Limb was the title of the new music concert. And it was an authentic musical event, not just an informal gig. This had two intervals to allow the stage to be reset, dramatic lighting and shadows, even costumes, and music from free improvisation and percussion streams including the premiere performance of a percussion piece.

The gig started with the Pollen Trio. Three players, piano, trumpet, drums; a looper and some percussion and a ring modulator; some water for bubbly trumpet effects. This is not scored music, but I expect there was a structure. Starting discretely, with a drum kits played with hands, bubbling noises from the trumpet and effects and plucked strings in the body of a Steinway. Swelling with percussion in place of trumpet and a move to mallets and sticks. A trumpet without mouthpiece sounding of hunters’ horn. A rising intensity of repeating piano lines and harmonising, looped trumpet and piano chords looped and growing in power and volume and rock drum grooves. And finally a decay to bubbling trumpet and an end. This is sprawling music to close eyes to and drown in. Minimal change but often a busy hustle. Austin, Miro and Evan have been doing this for sometime and are about to tour the Pollen improvised experience. Pollen Trio are Austin Buckett (piano), Miroslav Bukovsky (trumpet, percussion) and Evan Dorrian (drums).

The rest of the gig was percussion, classically trained, notated, often pitched, complex and dynamic but also with some touches of great beauty. Yvonne Lam started the set with …And now for the news by Graeme Leak. This was a solo percussion piece against Yvonne’s spoken voice (in Chinese?) at start and finish and a news report (in Vietnamese?) over the PA through the middle. The drums were Chinese toms, congas and bongos and some wooden percussion. The drumming followed and reacted to the rhythms and inflections of the Asian tonal languages.

Next was four performers presenting four of six movements of The Heavenly muzak machine by Mark Clement Pollard. This is an exploration of the vibraphone as a machine and as a musical instrument. The movements we heard featured harmonised vocals with vibraphone, then a four part performance with 8 mallets, then a quiet and delicate movement with tapped keys, then a final four part movement with 8 mallets. It was all beautiful and ringing, but especially the tender harmonised vocals and the delicious tapped third movement. The four performers were Bartholomew Haddock, Anna Ng, Yvonne Lam and Veronica Walshaw.

Then William Jackson performed Exposiciones by Andrian Pertout. This was a solo notated marimba piece against another vocal track, as I remember, a news broadcast in English. I was impressed by the detail and skills, but also by the performance of 15 minutes of detailed percussion by rote, but then the accompanying track must have assisted. I was also thrilled by some devastatingly fast stick work. The classical world may not improvise but it sure has chops.
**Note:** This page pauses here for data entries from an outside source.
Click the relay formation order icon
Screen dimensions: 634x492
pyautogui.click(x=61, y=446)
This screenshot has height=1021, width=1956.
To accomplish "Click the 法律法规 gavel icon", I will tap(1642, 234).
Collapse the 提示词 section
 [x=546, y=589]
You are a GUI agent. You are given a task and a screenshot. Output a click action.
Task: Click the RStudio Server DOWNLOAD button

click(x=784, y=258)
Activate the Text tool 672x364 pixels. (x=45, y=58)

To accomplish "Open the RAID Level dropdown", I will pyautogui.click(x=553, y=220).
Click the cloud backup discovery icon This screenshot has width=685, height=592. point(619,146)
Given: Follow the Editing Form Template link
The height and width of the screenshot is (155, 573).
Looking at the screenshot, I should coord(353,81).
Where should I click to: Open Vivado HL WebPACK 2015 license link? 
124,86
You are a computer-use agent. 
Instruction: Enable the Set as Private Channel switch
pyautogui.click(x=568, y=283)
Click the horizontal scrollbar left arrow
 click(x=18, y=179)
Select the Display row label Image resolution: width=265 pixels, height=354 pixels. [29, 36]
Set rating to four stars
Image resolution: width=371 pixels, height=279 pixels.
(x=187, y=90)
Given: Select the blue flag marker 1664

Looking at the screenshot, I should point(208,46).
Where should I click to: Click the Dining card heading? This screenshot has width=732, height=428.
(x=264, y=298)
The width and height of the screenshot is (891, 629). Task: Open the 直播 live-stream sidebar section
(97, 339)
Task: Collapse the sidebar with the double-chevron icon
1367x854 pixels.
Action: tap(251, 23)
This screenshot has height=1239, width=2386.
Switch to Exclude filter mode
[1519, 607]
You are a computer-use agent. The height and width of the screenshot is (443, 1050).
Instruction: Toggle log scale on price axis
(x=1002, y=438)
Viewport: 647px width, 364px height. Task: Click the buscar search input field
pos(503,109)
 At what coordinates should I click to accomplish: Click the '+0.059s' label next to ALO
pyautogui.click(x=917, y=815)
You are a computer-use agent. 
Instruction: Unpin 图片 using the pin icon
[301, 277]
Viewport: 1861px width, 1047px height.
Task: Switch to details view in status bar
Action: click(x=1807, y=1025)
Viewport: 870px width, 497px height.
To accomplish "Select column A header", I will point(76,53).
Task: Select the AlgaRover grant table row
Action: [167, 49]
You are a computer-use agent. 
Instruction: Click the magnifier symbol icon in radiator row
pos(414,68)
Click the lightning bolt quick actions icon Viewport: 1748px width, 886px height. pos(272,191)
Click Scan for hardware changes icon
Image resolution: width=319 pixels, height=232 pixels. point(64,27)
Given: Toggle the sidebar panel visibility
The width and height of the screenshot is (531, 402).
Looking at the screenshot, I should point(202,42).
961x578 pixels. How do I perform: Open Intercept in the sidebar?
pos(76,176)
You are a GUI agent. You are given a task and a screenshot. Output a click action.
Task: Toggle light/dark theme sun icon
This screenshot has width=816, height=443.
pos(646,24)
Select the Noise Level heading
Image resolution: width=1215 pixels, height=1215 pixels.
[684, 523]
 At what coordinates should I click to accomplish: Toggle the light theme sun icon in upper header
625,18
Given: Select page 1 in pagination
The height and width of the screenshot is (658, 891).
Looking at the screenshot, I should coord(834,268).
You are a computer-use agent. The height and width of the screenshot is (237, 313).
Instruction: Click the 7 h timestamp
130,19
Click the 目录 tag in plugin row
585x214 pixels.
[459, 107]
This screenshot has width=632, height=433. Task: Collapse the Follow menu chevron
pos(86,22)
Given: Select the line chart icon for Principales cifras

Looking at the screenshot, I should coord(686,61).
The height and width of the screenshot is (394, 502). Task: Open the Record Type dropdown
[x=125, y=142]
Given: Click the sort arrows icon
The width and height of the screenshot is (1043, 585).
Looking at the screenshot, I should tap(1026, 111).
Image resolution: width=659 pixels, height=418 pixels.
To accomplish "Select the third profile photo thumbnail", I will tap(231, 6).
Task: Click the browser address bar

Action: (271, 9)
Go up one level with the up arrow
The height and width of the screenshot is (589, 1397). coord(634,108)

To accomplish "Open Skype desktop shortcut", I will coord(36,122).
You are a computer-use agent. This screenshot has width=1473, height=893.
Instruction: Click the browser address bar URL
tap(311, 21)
Another interval, another stage change, another set. The final set was a single work composed by Austin Buckett, called Reset: for multi percussion due and field recording and performed by William Jackson and Yvonne Lam. This was a complex setup of quadraphonic recordings and effected percussion, performed in the round with contrasty, white lighting and white costumes and headphones for the performers, scraping snare skins and striking bottles and bass and kick drums and gongs. There was repetition, I think it was in two similar parts, big volume from bass drum hits accompanied by long decays from the gong, prying, interrupted scraping from fingers on snare skins and moving accents from sharply-struck empty glass bottles.

I’m still musing on it a day or so later as I write this. My preference was the tuned percussion. It’s at the unchallenging end of the performance spectrum on the night, but it was ringing and quite beautiful. But when I closed my eyes, I took in the freedom of Pollen and the formed and rhythmic-tonal-(or with open eyes)-visual presence of the pure percussion. All intriguing and musically involving stuff. What a lot of work; what a wonderful presentation; what developed skills and gratifying sounds.